Welkom beste luisteraars.

Vorige keer hebben we een aanzet gegeven met het lezen van de inleiding en een aantal hoofdstukken van een heel belangrijk werk in de christelijke spirituele literatuur van de "Evangelische Peerle". Jos Alaerts heeft dapper dat lijvig werk naar het hedendaags Nederlands hertaald of vertaald. Nadien is dank zij dat werk een critische uitgave tot stand kunnen komen, en heeft eveneens deze hedendaags Nederlandse vertaling door Dirk Boone bijgewerkt het levenslicht gezien. Meteen moge deze uitzending een smaakmaker zijn voor de geïnteresseerden, om, dit werk zelf ter hand te nemen en in zijn geheel te lezen.

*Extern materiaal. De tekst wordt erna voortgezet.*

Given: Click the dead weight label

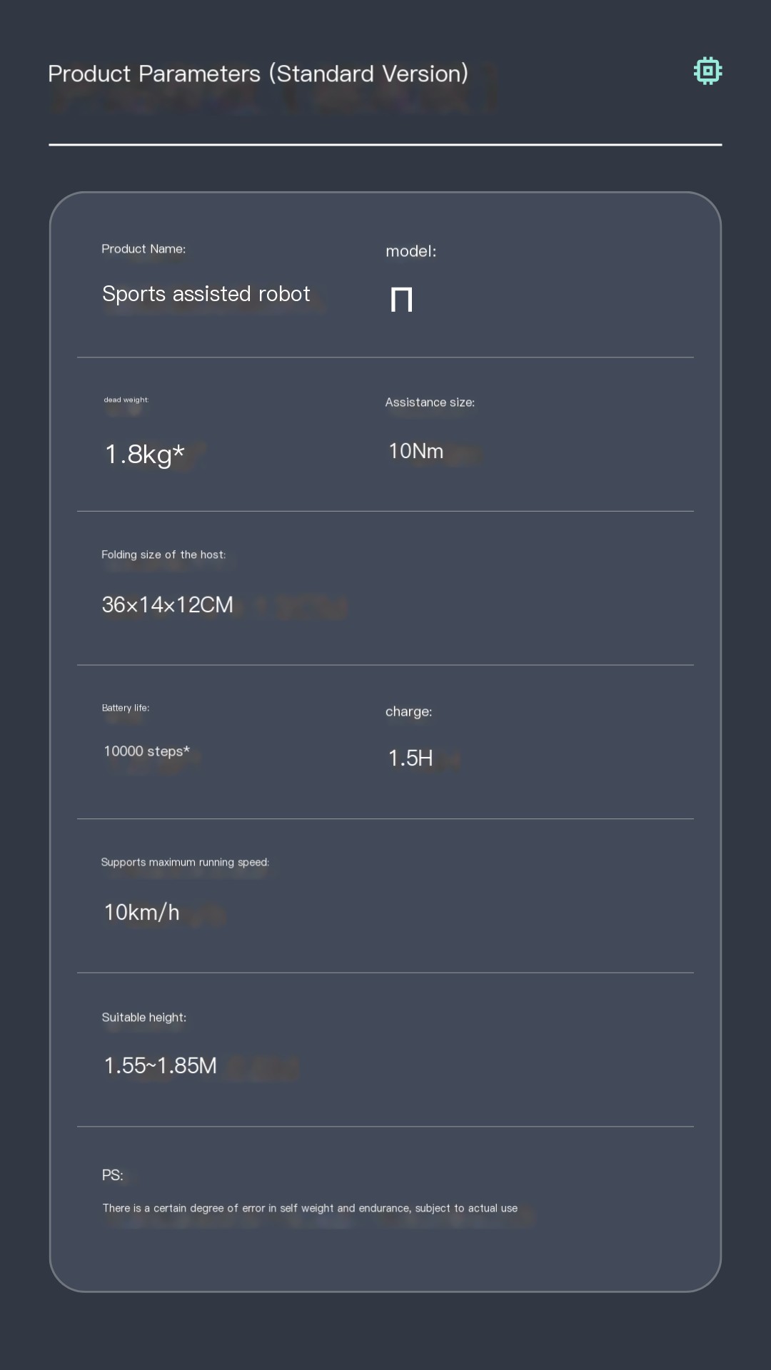Looking at the screenshot, I should [x=126, y=400].
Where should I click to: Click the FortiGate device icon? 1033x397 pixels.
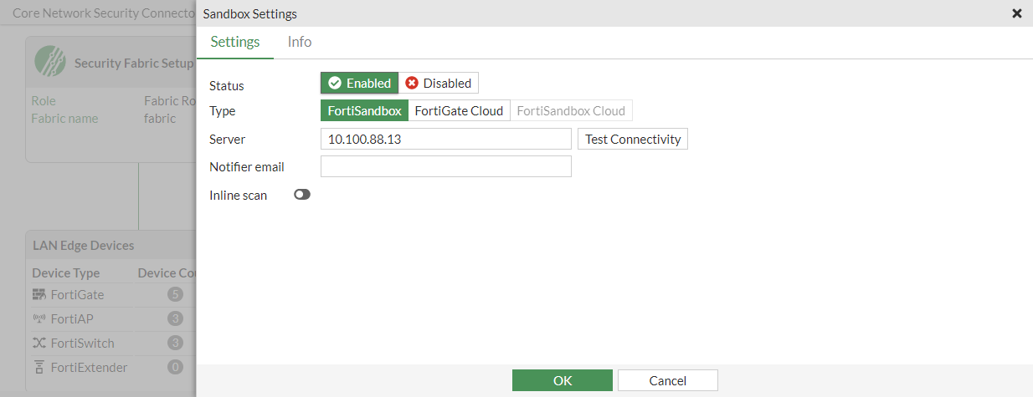tap(39, 294)
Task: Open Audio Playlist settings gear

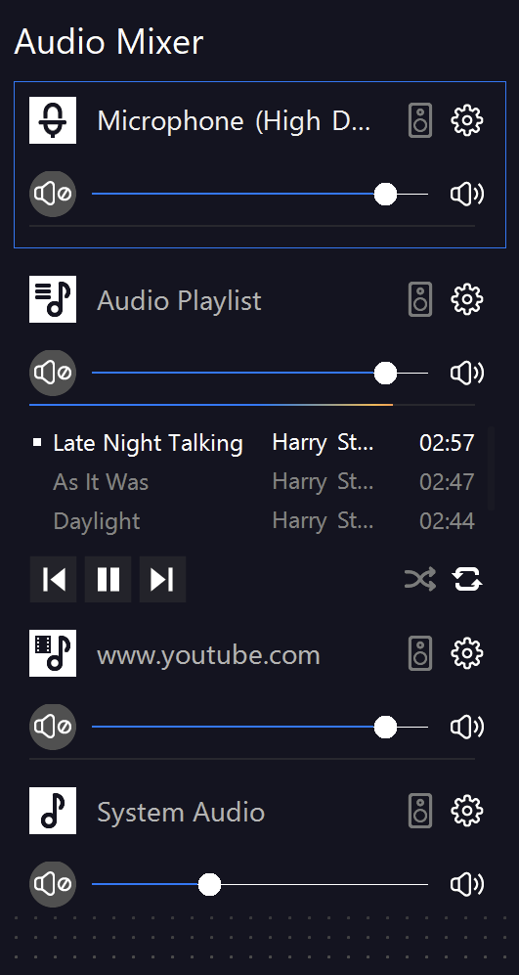Action: [467, 299]
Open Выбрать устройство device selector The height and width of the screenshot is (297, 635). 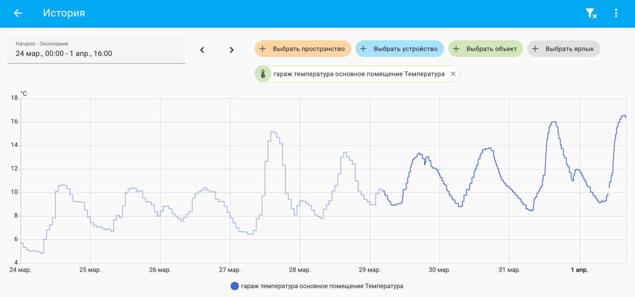(400, 49)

We lezen uit het tweede deel van de "Evangelische Peerle". De oude Franstalige vertaling (uitgegeven in 1602) neemt dit tweede deel als het eerste deel van dit werk. De uitgevers van vroeger schrokken niet terug om de struktuur van de werken die ze uitgaven volledig te herwerken. Gezien dit tweede deel heel elementaire dingen van het geestelijk leven uitlegt, heeft de uitgever van de oude Franstalige editie verkozen om met dit deel het boek te laten beginnen. Om diezelfde rede willen we in deze uitzendingen van Mystieke Lectuur deze basisaspecten van het geestelijk leven in de aandacht brengen als smaakmaker en aanmoediging om dieper in deze literatuur te durven doordringen.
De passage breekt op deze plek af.